Closed Lili1228 closed 3 years ago
This is an issue with the way the underlying library, MeCab, works. All words need costs, and lower cost words are preferred. If a word is not in the dictionary, it calculates the cost based on the length and the type of character (latin, hiragana, kanji, etc.). Because costs are calculated for the sequence as a whole, at certain lengths it's cheaper to break the sequence up than to treat it as a single word.

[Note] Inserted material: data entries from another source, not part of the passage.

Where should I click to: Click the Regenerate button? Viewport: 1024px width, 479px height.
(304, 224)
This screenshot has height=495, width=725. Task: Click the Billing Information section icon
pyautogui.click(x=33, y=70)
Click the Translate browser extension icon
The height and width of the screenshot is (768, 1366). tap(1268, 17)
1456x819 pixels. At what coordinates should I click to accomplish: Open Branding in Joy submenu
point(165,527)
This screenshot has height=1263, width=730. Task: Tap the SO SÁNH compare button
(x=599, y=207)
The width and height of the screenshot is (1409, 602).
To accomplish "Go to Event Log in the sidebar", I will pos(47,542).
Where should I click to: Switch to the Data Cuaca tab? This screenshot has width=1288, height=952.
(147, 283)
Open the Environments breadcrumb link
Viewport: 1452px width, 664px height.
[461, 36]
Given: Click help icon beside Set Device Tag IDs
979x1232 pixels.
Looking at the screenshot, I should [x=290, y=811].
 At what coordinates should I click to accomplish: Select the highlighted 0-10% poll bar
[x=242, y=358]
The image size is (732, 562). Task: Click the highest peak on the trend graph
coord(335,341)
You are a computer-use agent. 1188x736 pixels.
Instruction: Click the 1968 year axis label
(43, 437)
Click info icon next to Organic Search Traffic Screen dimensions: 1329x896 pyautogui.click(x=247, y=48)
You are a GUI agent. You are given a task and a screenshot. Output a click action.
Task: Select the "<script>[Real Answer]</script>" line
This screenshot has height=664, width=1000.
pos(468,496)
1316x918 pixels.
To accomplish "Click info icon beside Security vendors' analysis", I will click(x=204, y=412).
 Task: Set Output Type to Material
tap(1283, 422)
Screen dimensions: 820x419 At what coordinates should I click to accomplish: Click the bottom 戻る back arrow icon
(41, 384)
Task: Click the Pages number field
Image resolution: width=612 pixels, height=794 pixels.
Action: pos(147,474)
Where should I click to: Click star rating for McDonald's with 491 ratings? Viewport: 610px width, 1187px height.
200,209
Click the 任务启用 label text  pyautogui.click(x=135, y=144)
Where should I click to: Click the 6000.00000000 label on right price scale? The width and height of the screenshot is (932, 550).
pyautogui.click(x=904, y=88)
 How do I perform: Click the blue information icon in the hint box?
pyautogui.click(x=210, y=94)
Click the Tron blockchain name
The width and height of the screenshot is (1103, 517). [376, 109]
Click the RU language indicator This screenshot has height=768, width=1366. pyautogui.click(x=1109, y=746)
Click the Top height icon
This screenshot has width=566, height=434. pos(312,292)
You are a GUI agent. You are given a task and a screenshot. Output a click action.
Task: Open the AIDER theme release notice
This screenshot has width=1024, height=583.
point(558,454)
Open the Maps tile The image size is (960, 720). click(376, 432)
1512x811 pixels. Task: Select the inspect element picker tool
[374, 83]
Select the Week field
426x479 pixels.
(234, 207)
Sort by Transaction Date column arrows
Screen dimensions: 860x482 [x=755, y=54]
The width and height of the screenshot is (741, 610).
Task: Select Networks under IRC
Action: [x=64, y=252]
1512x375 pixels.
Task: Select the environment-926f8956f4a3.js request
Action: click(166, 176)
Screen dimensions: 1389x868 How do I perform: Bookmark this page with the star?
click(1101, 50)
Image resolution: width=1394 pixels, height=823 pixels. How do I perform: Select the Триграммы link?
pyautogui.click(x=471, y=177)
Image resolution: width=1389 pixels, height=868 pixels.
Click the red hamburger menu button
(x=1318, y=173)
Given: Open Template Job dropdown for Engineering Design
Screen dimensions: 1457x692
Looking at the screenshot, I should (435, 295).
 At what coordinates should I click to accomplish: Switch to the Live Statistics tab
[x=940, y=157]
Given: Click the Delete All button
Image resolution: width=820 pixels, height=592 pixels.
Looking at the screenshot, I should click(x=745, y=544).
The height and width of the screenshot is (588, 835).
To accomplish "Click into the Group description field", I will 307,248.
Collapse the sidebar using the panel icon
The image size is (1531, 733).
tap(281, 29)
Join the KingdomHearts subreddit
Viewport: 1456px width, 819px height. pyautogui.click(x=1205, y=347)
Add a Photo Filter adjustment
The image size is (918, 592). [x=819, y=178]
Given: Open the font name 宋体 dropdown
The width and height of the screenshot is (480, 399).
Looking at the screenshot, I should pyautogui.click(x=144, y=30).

In my tests with the latest version of unidic-lite this only happens if the unknown input is more than 25 characters. Are you actually processing the names of long Welsh towns or is there something else you're doing where this comes up a lot? It may be possible to change this behavior by modifying the dictionary settings but it seems like it's not an issue for normal usage.
That's the only case I've found so far and I assume the only times I'd trigger it otherwise would be if I input a random garbage (which sometimes can happen). While I don't think it's worth doing that for everyone in that case, can you tell me how to change that setting?
On investigation, this isn't actually due to cost calculations. It happens because MeCab has a hard cap on the length of unknown words. You can change this value by passing -M [number]
to the Tagger, so for you the fix would look like this:
import cutlet
import fugashi
cut = cutlet.Cutlet()
tagger = fugashi.Tagger('-M 100')
cut.tagger = tagger
# now you can get unknown words up to length 101
The maximum length specification seems to have an off-by-one-error, so it's actually one longer than the number you specify.
Let me know if that fixes it for you.
It fixed my problem, thank you!
Reopening because while the previous thing was rather insignificant and fixable, this is definitely bad:
Python 3.7.3 (default, Jul 25 2020, 13:03:44)
[GCC 8.3.0] on linux
Type "help", "copyright", "credits" or "license" for more information.
>>> import cutlet
>>> x=cutlet.Cutlet()
>>> x.romaji("McDonald's")
"McDonald ' s"
I use Cutlet combined with Text-to-Speech and no English voice synthesizer is able to pronounce this correctly with spacing like that.
Ah, good catch, I'll look at fixing that.
This should be fixed in the latest version, please confirm if it works for you.
I also looked at handing quotes in general, for sentences like It's 'delicious.'
but that ended up being much more complicated, partly because MeCab sticks punctuation together. Since cutlet isn't really designed to take already-English input like that anyway I'm treating it as out of scope.
It works only if it's the only word:
Python 3.7.3 (default, Jul 25 2020, 13:03:44)
[GCC 8.3.0] on linux
Type "help", "copyright", "credits" or "license" for more information.
>>> import cutlet
>>> x=cutlet.Cutlet()
>>> x.romaji("McDonald's")
"McDonald's"
>>> x.romaji("text McDonald's text")
"Text McDonald ' s text"
Ah, that's embarrassing, but I think I found the issue. Should be fixed in master, I'll release a test alpha tomorrow.
Should be fixed in alpha now, please confirm.
pip install cutlet==0.1.17a2
Works well, thank you!
Great, thanks for the confirmation, I'll make a release shortly.
I don't know if it's cutlet's or cutlet's dependency's fault, but I'm trying here.